# THE RECORDS
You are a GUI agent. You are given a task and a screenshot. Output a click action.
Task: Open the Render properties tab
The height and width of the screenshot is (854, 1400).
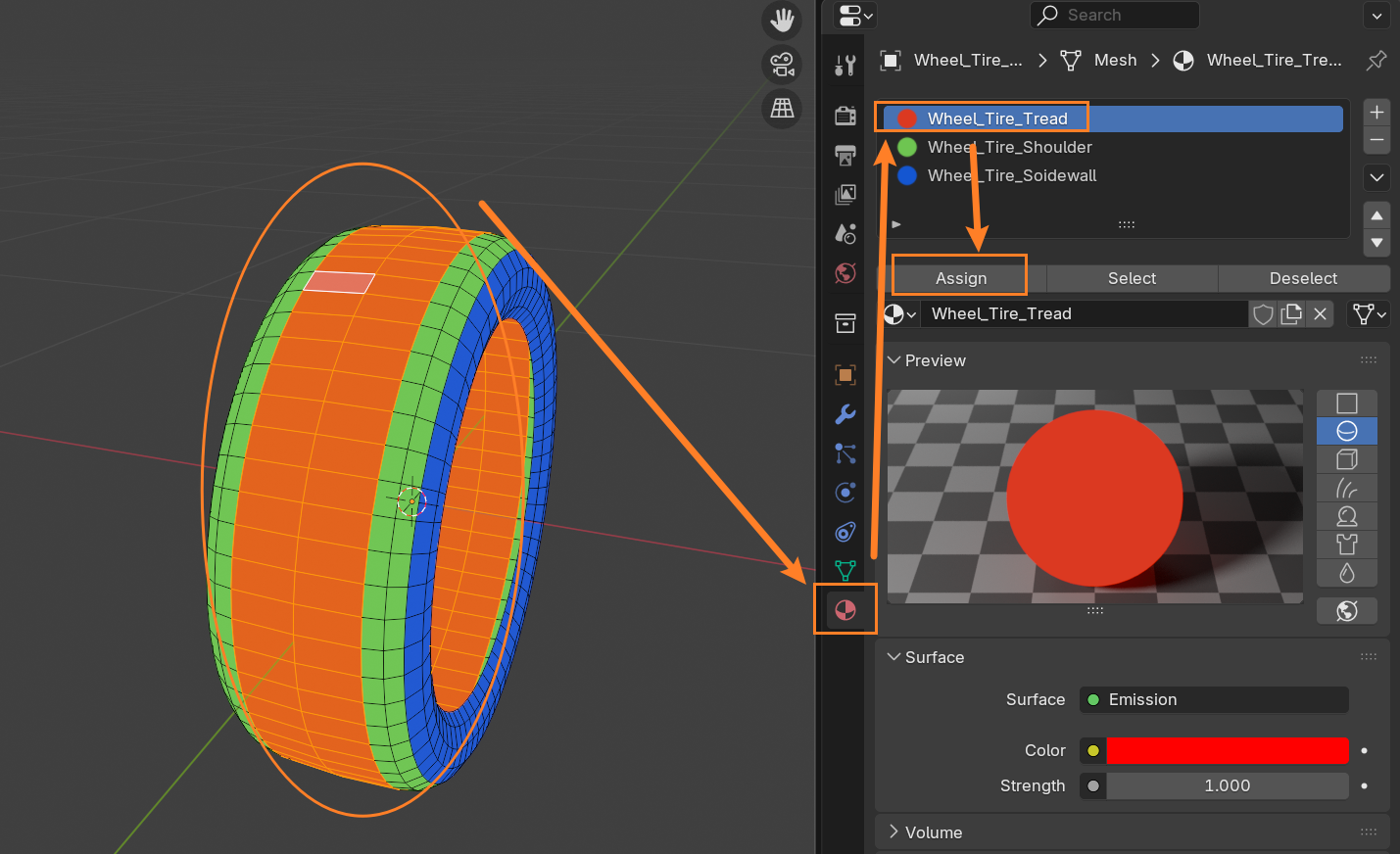pos(845,116)
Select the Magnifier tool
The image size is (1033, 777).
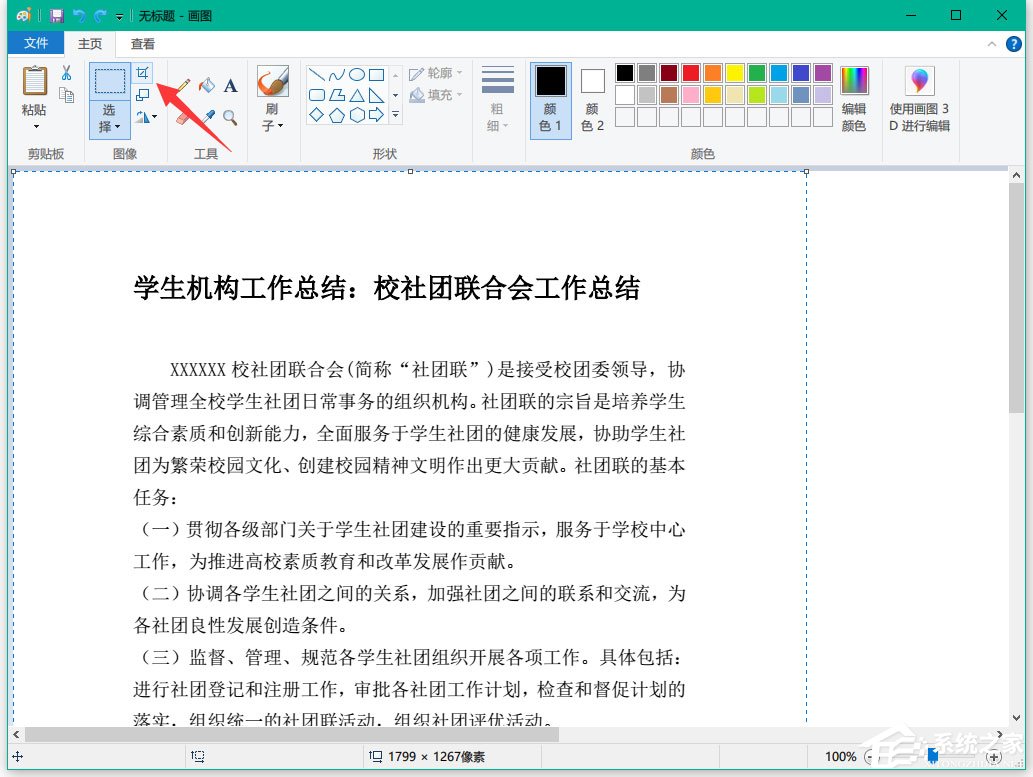tap(229, 116)
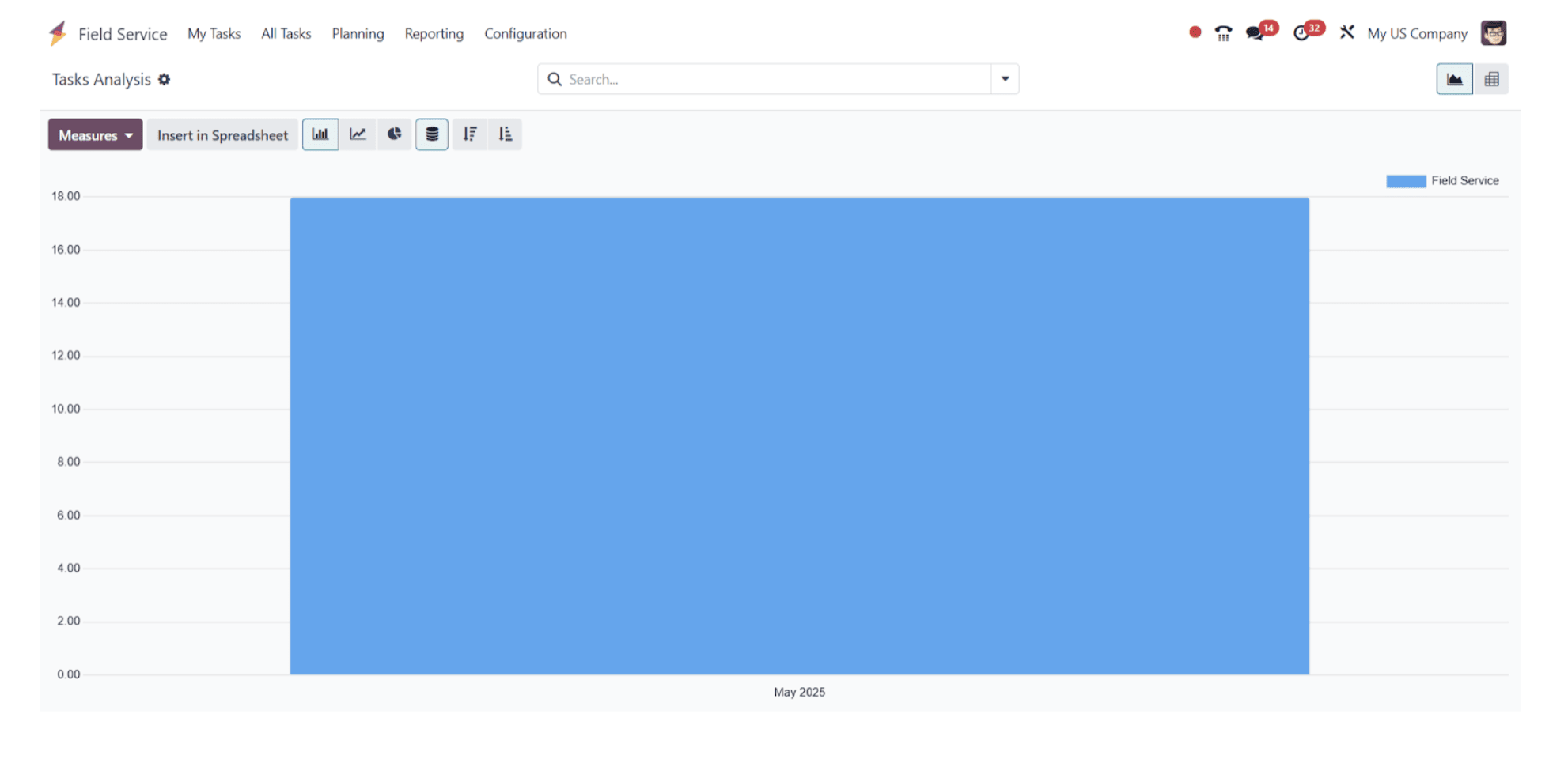Open the VoIP phone icon
The image size is (1568, 767).
point(1223,33)
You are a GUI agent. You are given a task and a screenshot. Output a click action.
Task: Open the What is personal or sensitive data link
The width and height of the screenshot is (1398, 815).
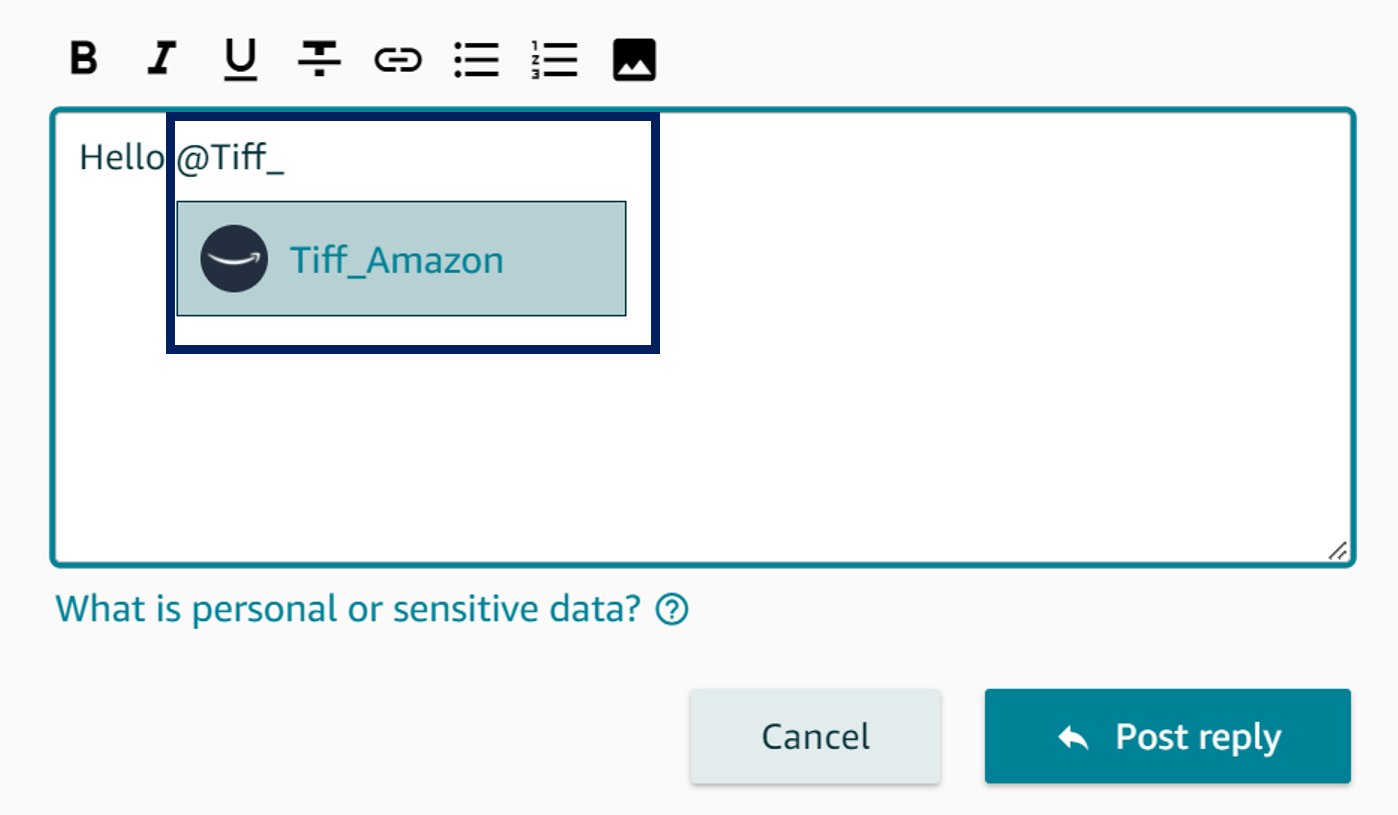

# TASK GOAL
Your answer must be exactly the lines from the one with "Select the Magnifier tool" through the final line of the data, with no pictures in it.

# WORKED SOLUTION
Select the Magnifier tool
The image size is (1033, 777).
tap(229, 116)
Open the VoIP phone icon
The image size is (1568, 767).
point(1223,33)
You are a GUI agent. You are given a task and a screenshot. Output a click action.
Task: Open the What is personal or sensitive data link
The width and height of the screenshot is (1398, 815).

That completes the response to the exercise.